### Required action
In your answer, reproduce exactly the lines from the beginning of the listing below through the one containing "Take a chart", and only those lines.

---------- Dataset

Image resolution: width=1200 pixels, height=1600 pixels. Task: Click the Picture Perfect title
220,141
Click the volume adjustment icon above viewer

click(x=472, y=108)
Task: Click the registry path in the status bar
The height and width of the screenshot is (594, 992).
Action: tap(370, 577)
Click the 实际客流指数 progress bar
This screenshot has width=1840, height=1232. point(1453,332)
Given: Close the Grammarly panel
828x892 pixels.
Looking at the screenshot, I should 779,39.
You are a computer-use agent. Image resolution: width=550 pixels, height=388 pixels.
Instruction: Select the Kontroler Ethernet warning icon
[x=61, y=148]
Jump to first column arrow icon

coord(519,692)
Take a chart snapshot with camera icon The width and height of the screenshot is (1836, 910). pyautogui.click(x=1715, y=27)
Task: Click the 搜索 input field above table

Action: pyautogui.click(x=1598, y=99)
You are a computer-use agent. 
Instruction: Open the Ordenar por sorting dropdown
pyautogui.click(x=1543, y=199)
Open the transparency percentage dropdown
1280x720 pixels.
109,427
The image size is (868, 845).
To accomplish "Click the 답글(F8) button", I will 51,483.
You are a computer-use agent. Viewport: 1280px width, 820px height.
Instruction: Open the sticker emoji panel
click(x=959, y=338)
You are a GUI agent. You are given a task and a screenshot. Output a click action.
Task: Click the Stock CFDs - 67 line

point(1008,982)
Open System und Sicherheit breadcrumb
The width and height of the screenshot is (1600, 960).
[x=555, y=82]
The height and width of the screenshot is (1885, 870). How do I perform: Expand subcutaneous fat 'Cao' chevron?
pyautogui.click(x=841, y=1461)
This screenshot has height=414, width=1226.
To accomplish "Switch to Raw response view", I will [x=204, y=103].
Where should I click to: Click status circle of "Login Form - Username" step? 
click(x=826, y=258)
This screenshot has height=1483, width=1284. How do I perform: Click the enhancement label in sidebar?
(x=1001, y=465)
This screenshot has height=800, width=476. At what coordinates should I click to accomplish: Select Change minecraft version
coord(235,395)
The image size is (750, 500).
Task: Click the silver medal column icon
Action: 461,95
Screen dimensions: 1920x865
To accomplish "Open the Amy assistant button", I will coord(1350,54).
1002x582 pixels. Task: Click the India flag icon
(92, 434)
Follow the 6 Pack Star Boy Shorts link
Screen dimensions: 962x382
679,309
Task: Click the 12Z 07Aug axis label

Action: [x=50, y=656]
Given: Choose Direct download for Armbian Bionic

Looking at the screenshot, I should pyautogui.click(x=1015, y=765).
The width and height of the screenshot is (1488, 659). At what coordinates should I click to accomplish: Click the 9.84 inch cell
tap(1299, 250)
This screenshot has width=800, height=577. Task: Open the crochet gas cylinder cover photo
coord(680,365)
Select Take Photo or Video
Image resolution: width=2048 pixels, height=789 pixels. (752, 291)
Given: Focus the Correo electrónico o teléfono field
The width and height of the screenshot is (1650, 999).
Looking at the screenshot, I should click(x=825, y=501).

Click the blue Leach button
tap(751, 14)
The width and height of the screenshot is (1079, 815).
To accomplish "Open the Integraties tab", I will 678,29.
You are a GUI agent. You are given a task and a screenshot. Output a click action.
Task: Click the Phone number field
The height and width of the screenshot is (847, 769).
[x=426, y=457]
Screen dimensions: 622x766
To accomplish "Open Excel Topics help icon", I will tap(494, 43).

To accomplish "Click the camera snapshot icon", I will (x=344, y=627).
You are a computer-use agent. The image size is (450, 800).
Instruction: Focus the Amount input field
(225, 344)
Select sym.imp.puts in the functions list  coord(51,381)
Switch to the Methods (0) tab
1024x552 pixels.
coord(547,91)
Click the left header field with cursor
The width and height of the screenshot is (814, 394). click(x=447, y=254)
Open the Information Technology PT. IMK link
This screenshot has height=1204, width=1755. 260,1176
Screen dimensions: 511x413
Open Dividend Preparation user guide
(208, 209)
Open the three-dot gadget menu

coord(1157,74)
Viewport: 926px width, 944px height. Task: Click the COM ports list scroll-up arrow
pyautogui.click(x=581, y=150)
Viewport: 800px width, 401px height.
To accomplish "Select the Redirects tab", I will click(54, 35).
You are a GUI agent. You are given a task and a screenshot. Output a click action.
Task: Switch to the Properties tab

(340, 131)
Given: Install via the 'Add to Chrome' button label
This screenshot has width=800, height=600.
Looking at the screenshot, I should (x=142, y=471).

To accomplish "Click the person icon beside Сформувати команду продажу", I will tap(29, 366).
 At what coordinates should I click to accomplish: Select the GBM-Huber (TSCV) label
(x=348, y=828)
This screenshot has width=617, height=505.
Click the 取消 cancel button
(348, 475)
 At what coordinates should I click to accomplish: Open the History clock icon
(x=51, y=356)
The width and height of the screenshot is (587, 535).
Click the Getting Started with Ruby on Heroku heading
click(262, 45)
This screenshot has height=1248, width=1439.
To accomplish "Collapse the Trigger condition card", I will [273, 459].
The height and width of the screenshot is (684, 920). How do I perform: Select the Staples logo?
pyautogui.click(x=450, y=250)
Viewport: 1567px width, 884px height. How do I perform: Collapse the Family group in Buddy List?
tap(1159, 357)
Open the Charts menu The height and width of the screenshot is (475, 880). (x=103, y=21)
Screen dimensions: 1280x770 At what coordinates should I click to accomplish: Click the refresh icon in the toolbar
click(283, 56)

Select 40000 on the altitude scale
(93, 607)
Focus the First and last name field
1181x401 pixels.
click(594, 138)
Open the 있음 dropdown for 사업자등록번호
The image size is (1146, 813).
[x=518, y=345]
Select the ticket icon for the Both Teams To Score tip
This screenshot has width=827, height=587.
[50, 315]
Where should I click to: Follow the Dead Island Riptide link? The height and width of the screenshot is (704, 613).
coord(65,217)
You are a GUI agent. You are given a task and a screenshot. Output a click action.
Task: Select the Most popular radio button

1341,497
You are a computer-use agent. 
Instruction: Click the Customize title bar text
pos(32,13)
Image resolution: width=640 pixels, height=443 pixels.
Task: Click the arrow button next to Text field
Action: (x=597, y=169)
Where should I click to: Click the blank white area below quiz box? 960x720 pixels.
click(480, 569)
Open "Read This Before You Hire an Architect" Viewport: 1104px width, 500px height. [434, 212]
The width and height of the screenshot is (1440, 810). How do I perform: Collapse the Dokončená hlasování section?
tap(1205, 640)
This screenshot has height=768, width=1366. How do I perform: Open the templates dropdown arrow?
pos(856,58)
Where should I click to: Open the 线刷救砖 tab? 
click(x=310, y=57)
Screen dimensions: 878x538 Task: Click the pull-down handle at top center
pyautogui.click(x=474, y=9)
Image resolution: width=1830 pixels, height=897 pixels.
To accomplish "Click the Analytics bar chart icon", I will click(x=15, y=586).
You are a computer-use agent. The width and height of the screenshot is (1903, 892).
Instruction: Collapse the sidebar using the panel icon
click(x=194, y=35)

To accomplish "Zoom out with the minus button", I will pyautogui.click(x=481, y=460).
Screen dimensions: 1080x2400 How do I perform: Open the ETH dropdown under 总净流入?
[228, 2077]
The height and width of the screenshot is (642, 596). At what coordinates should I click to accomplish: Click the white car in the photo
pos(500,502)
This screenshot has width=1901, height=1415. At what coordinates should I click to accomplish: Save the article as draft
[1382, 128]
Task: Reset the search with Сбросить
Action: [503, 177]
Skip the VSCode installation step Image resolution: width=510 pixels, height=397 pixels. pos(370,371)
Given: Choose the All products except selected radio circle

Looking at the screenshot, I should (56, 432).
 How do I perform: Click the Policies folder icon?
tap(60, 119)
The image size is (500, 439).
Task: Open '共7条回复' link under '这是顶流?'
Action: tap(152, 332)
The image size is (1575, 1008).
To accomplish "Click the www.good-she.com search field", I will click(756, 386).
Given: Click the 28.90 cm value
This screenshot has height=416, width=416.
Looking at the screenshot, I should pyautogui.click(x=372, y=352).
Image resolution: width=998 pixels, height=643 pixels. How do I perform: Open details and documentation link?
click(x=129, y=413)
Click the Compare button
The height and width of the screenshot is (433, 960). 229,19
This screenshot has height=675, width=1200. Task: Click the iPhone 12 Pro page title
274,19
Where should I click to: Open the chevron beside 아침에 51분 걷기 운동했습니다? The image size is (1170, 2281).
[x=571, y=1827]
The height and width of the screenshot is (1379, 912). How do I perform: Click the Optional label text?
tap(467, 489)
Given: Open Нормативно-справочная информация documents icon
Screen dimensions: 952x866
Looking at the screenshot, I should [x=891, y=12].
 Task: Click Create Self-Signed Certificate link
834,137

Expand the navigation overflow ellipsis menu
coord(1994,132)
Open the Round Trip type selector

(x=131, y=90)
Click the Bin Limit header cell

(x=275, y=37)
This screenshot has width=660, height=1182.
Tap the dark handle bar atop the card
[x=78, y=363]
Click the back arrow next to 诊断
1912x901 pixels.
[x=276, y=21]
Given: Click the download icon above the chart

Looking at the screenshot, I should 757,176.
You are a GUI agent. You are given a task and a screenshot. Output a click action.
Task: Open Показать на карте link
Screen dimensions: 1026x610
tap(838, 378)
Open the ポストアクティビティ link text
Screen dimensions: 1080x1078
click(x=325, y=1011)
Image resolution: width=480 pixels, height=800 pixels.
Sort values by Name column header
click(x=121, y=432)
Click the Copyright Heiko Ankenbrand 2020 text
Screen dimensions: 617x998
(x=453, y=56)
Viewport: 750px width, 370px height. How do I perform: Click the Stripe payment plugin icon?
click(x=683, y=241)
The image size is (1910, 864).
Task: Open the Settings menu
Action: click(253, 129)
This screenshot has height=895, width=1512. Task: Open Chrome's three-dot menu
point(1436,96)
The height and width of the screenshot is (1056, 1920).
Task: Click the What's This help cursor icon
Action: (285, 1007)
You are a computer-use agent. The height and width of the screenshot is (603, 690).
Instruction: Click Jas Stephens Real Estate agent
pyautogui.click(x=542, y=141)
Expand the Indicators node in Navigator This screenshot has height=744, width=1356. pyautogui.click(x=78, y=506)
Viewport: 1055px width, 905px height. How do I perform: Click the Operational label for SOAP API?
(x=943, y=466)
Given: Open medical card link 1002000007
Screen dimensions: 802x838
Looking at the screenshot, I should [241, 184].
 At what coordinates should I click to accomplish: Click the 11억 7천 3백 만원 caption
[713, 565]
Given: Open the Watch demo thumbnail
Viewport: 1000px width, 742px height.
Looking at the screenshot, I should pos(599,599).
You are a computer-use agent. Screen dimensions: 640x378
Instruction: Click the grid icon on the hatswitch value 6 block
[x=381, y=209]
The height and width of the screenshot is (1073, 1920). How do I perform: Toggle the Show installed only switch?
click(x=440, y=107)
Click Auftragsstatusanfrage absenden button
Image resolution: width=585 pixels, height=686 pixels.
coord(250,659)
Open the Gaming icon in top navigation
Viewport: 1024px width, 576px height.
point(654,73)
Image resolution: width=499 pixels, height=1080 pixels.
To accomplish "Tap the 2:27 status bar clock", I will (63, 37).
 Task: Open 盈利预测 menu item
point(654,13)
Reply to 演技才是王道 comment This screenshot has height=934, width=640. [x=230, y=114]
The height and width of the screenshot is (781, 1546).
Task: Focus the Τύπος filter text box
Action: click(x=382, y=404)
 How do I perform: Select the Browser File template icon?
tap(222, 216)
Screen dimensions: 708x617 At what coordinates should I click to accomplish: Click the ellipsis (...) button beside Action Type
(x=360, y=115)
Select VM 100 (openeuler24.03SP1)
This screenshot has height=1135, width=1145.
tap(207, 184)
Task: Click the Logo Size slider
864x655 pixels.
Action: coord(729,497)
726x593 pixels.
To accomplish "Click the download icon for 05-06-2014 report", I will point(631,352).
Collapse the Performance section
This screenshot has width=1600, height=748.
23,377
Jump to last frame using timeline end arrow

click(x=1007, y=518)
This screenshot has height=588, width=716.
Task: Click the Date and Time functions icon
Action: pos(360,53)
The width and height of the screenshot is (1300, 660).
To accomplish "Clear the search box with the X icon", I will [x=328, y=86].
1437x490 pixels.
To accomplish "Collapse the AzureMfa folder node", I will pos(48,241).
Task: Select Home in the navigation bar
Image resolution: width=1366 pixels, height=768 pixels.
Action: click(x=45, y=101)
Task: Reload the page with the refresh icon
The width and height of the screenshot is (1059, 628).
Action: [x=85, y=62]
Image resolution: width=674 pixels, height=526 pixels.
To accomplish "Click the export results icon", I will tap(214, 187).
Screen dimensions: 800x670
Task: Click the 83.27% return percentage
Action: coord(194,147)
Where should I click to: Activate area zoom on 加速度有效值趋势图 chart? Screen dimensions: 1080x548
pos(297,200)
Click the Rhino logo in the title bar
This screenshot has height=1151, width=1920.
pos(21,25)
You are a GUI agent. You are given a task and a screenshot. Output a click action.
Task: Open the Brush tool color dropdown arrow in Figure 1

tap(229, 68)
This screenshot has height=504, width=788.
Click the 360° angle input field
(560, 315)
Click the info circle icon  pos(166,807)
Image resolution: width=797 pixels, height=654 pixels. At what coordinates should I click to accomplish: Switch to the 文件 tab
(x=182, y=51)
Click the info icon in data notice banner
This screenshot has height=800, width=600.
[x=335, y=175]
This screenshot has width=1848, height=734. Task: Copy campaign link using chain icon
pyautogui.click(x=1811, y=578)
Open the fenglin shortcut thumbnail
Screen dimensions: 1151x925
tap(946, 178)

--------------------

### Exercise result
Image resolution: width=1200 pixels, height=1600 pixels. Task: Click the Picture Perfect title
220,141
Click the volume adjustment icon above viewer

click(x=472, y=108)
Task: Click the registry path in the status bar
The height and width of the screenshot is (594, 992).
Action: tap(370, 577)
Click the 实际客流指数 progress bar
This screenshot has width=1840, height=1232. point(1453,332)
Given: Close the Grammarly panel
828x892 pixels.
Looking at the screenshot, I should 779,39.
You are a computer-use agent. Image resolution: width=550 pixels, height=388 pixels.
Instruction: Select the Kontroler Ethernet warning icon
[x=61, y=148]
Jump to first column arrow icon

coord(519,692)
Take a chart snapshot with camera icon The width and height of the screenshot is (1836, 910). pyautogui.click(x=1715, y=27)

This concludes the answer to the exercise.